Glaubst du, ich bemerke deinen Blick nicht? Kaum hast du mich registriert, bleibt dein Blick an meinen Unterschenkeln heften. Ja, es ist ein heißer Sommertag, und ja, da trage auch ich kurze Klamotten. Wie jeder andere auch. Und ja, meine Haut ist gezeichnet von Narben. Das Leben ist nicht spurlos an mir vorbeigezogen.
Ja, ich weiß, dass meine Haut von vielen, vielen Narben durchzogen ist. Schnittwunden, Brandwunden, Verätzungen.
Ja, ich weiß, dass insbesondere meine Beine von deutlichen Narben gezeichnet sind.
Ja, ich kann verstehen, dass das erstmal Blicke anzieht. Geht mir nicht anders. Wenn jemand körperliche Auffälligkeiten hat, dann gucke ich auch hin. Tut jeder.
Aber hat dir niemand beigebracht, dass es einen Unterschied zwischen „kurz hingucken“ und „starren“ gibt? Oh ja, diesen Unterschied gibt es. Wirklich. Es ist normal und okay, mal kurz hinzuschauen, wenn irgendwo irgendetwas optisch auffällig ist.
Starren, glotzen – das ist etwas anderes.
Du bist schon fast an mir vorbeigegangen, als du mir doch noch in die Augen schaust. Kurz, sehr sehr kurz. Ich hoffe, die Millisekunden haben ausgereicht, damit du meinen missbilligenden Blick bemerkt hast.

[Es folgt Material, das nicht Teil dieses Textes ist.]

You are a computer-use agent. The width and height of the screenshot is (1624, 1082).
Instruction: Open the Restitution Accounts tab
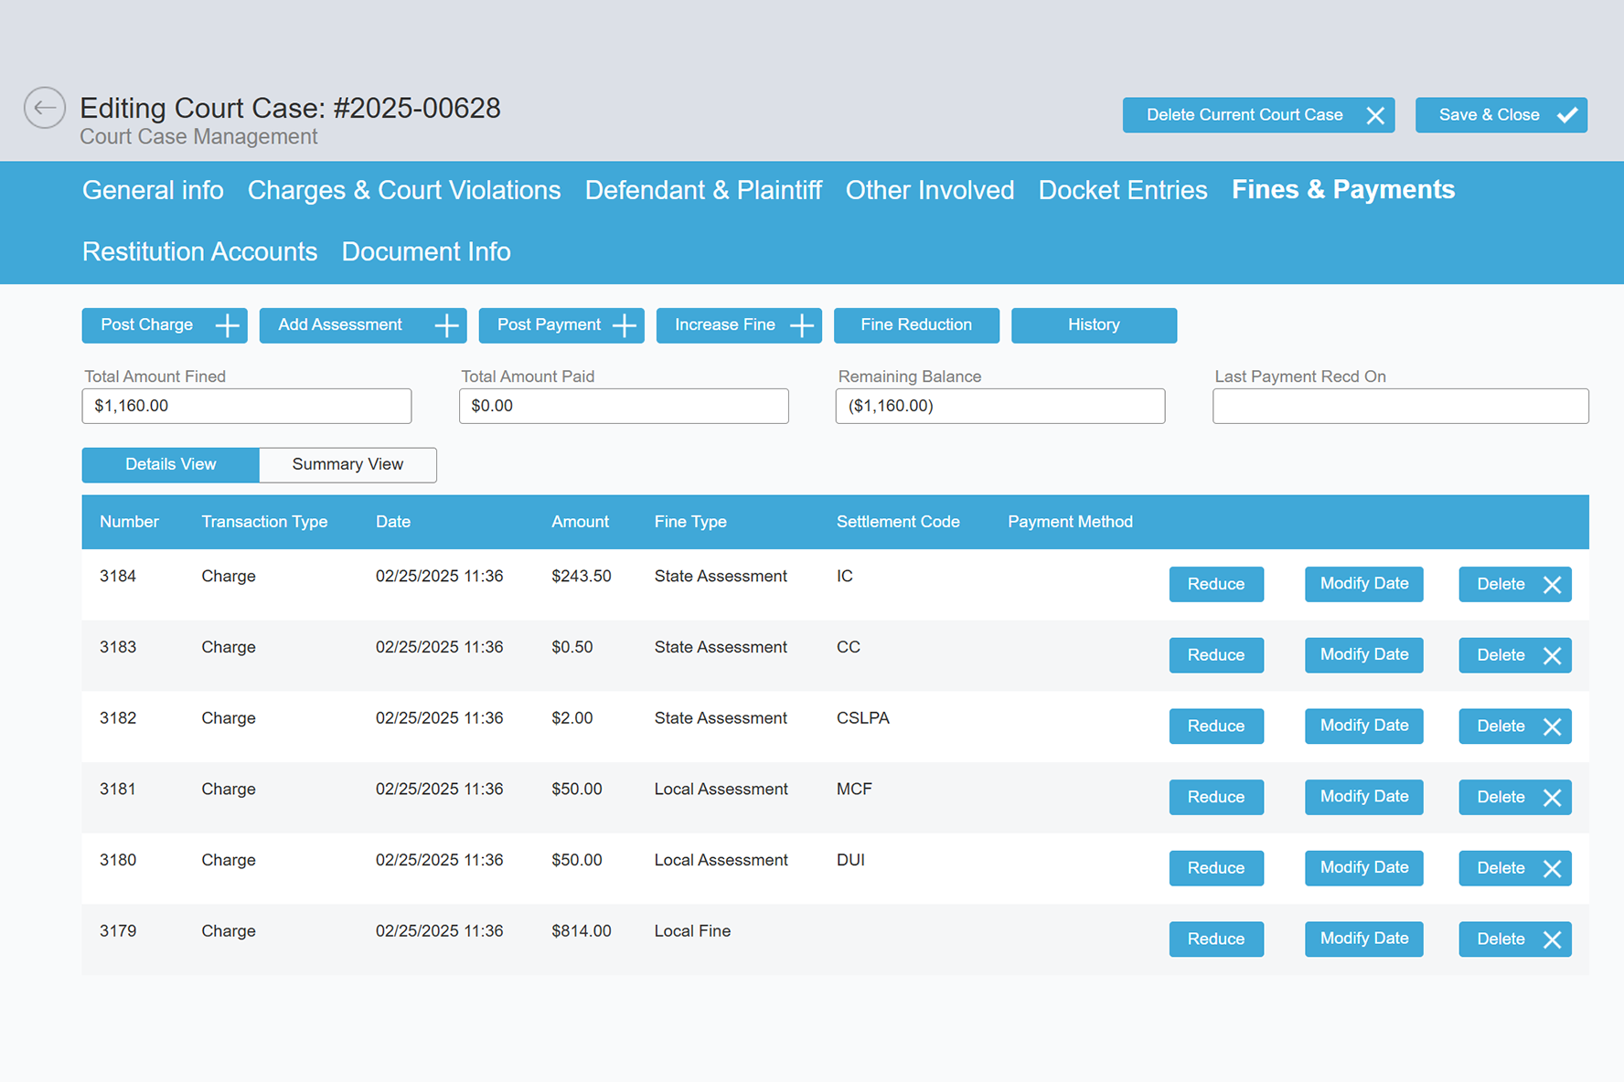(x=199, y=251)
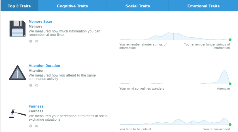Click the Attention Duration warning triangle icon
This screenshot has width=238, height=132.
18,73
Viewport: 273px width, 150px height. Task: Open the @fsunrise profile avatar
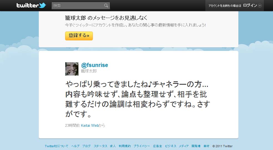point(72,69)
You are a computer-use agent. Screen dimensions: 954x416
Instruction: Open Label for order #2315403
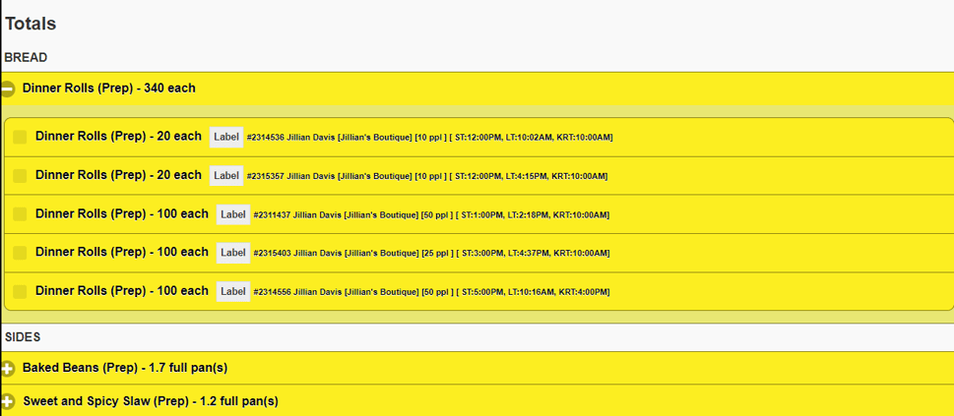coord(233,253)
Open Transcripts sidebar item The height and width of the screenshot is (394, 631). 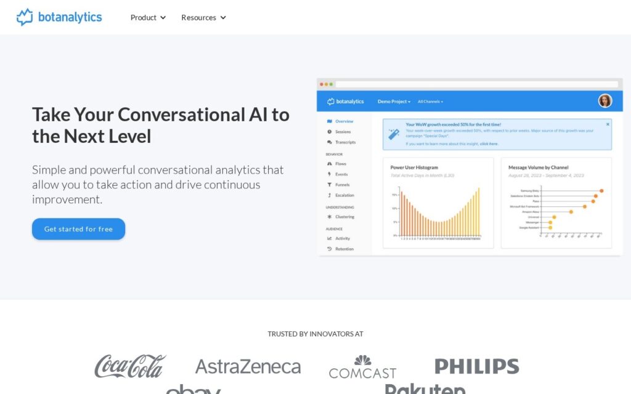click(x=341, y=142)
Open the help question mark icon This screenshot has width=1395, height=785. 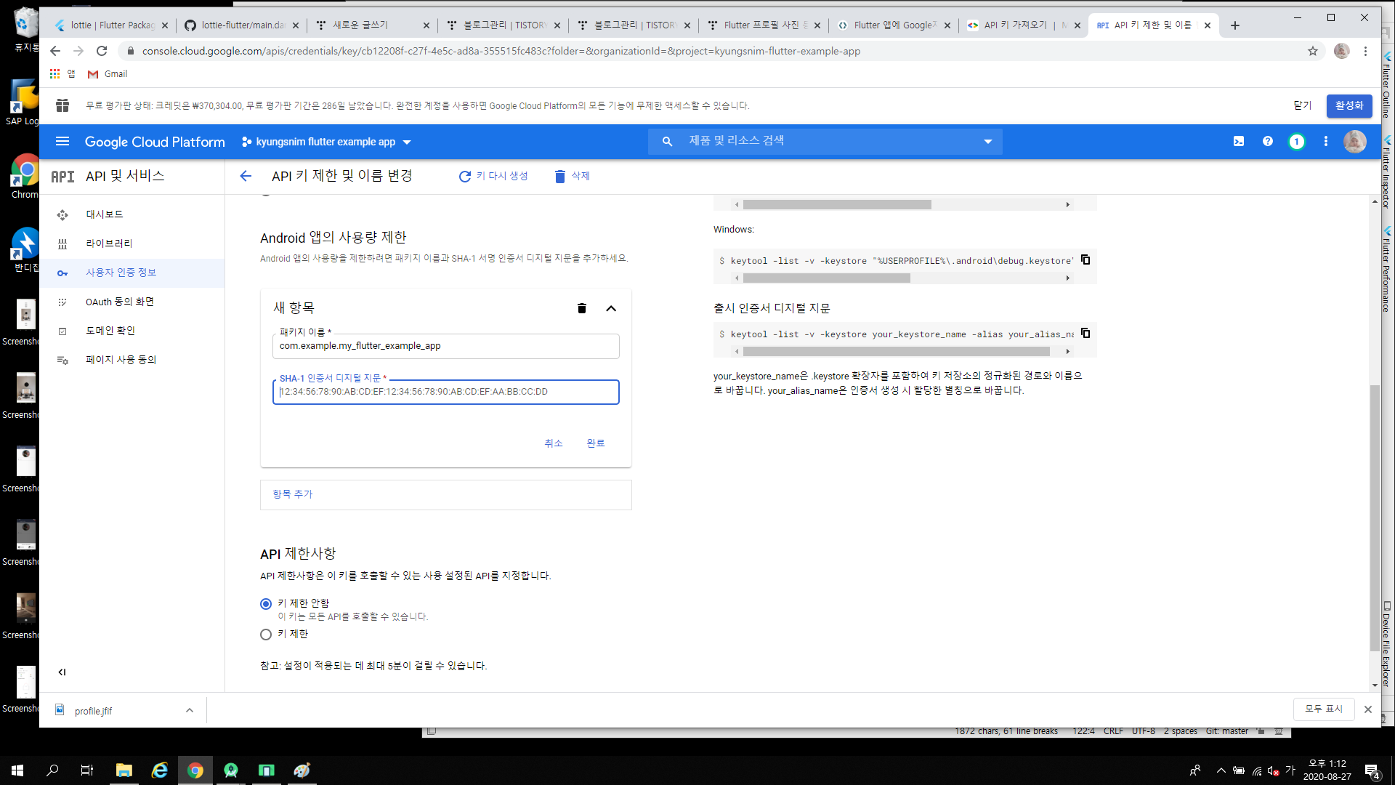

Wie gesagt: ich kann verstehen, dass meine Narben deinen Blick gefesselt haben. Ich selbst würde auch etwas länger hingucken, wenn ich solche Narben sehe. Wer würde das nicht.
Trotzdem finde ich es unhöflich. Wenn nicht gar unverschämt. So viele Menschen sind irgendwie augenscheinlich „anders“. Aus welchen Gründen auch immer. So what! Es ändert nichts an ihrem Wert. Und nichts an ihrer Würde.
Meine Eltern haben mir früh beigebracht, andere Menschen nicht anzustarren. Das verletze ihre Würde, sei unhöflich, tut man einfach nicht. Mal kurz gucken – okay. Aber nicht starren. Tut man nicht. Aus Respekt vor dem anderen.
Sehe ich genauso. Natürlich guckt man bei „Auffälligkeiten“. Das ist normal und natürlich. Starren hingegen muss nicht sein. Das ist kein Reflex oder sowas. Das kann man bleiben lassen.
Oh ja, das kann man. Glaube mir. Das kann man. Wenn man will. Ja, wenn man will. Wenn man will.